Direction
Can you arrange the records, starting with the line that contains "Open the Browse (탐색) globe icon" and going on through the end of the records, as a Markdown table with the columns Row and Line, skipping blank lines and leaving out the pictures?

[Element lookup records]
☆ ☆ ☆ ☆ ☆
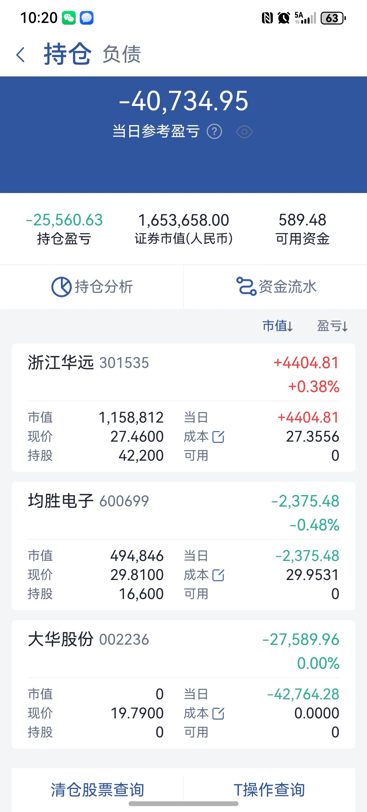The width and height of the screenshot is (367, 812).
Task: Edit cost for 浙江华远
Action: tap(218, 437)
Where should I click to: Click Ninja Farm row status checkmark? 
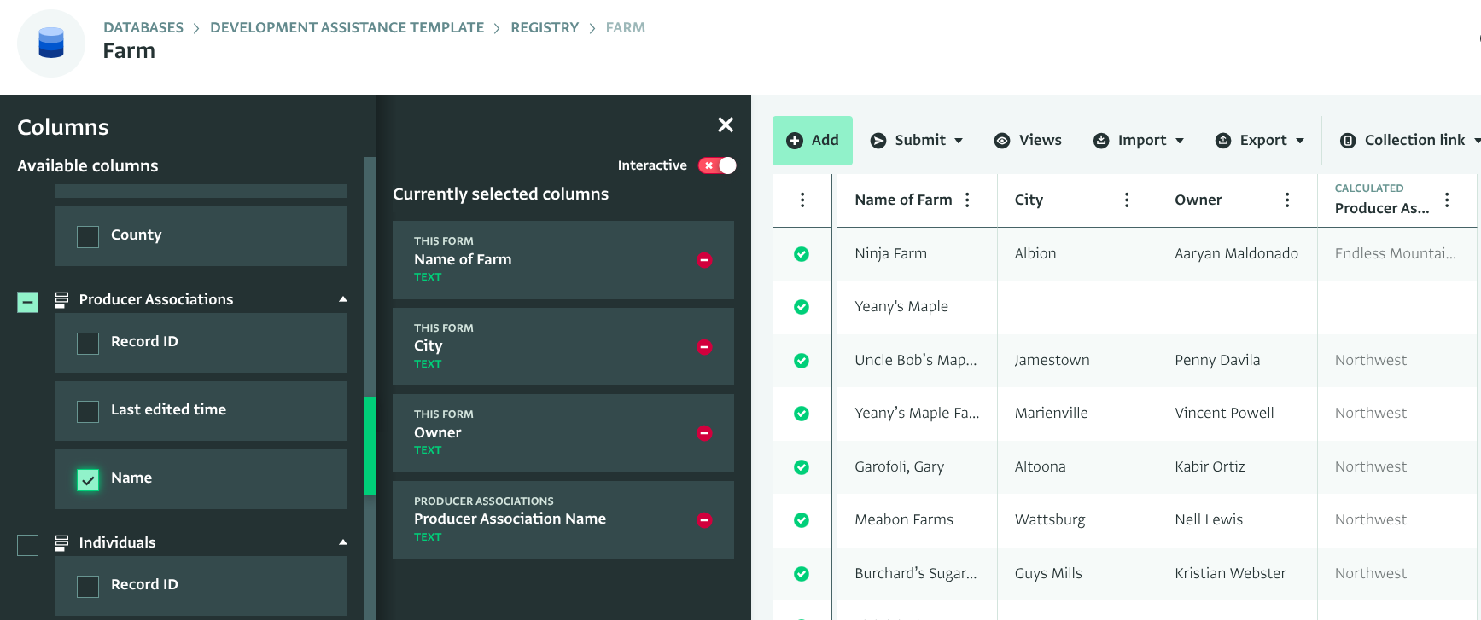802,253
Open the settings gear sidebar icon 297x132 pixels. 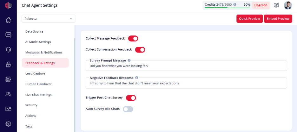pyautogui.click(x=8, y=124)
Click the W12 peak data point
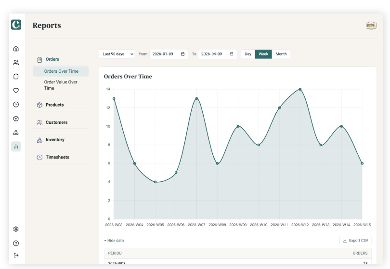Image resolution: width=390 pixels, height=269 pixels. [x=300, y=89]
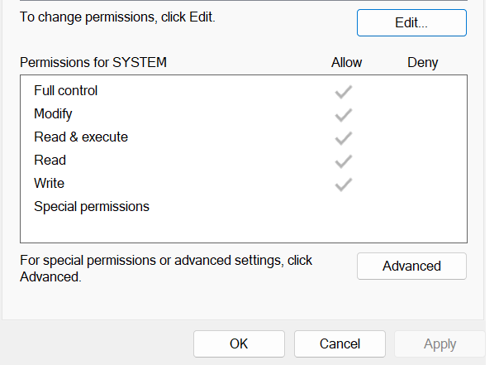Click the greyed-out Apply button
Image resolution: width=499 pixels, height=365 pixels.
tap(440, 344)
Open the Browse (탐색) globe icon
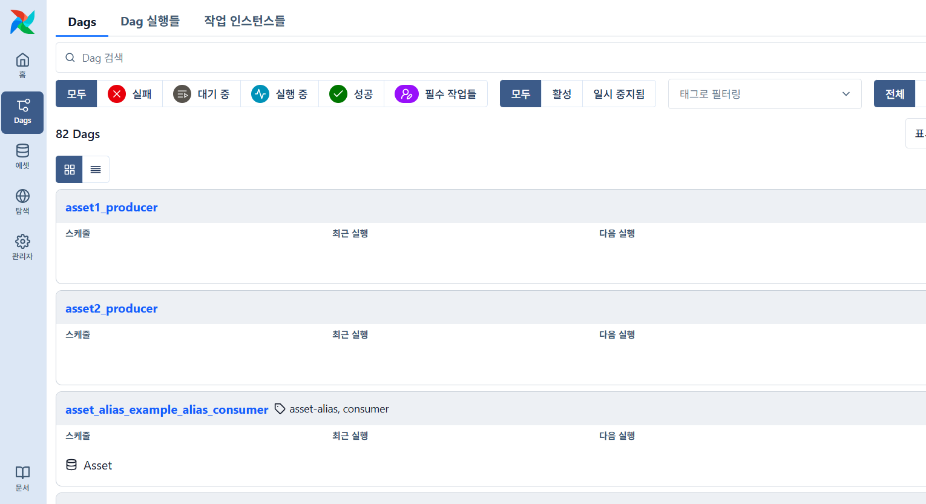This screenshot has width=926, height=504. pos(22,202)
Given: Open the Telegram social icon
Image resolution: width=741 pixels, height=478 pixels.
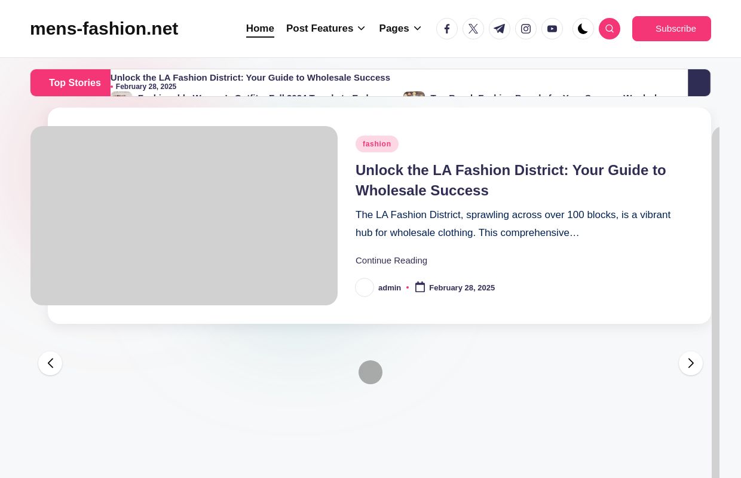Looking at the screenshot, I should [x=500, y=29].
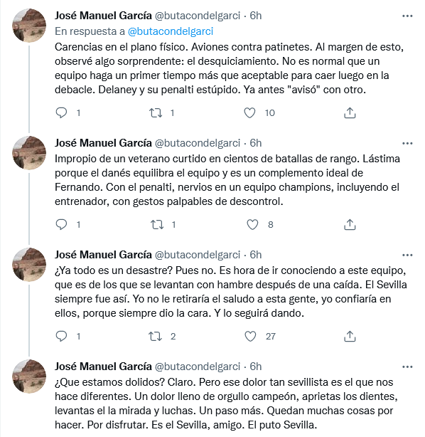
☆ ☆ ☆ ☆ ☆
Exercise answer
| Row | Line |
|---|---|
| 1 | Open the Browse (탐색) globe icon |
| 2 | This screenshot has width=926, height=504. pos(22,202) |
| 3 | Given: Open the Telegram social icon |
| 4 | Image resolution: width=741 pixels, height=478 pixels. |
| 5 | Looking at the screenshot, I should [x=500, y=29]. |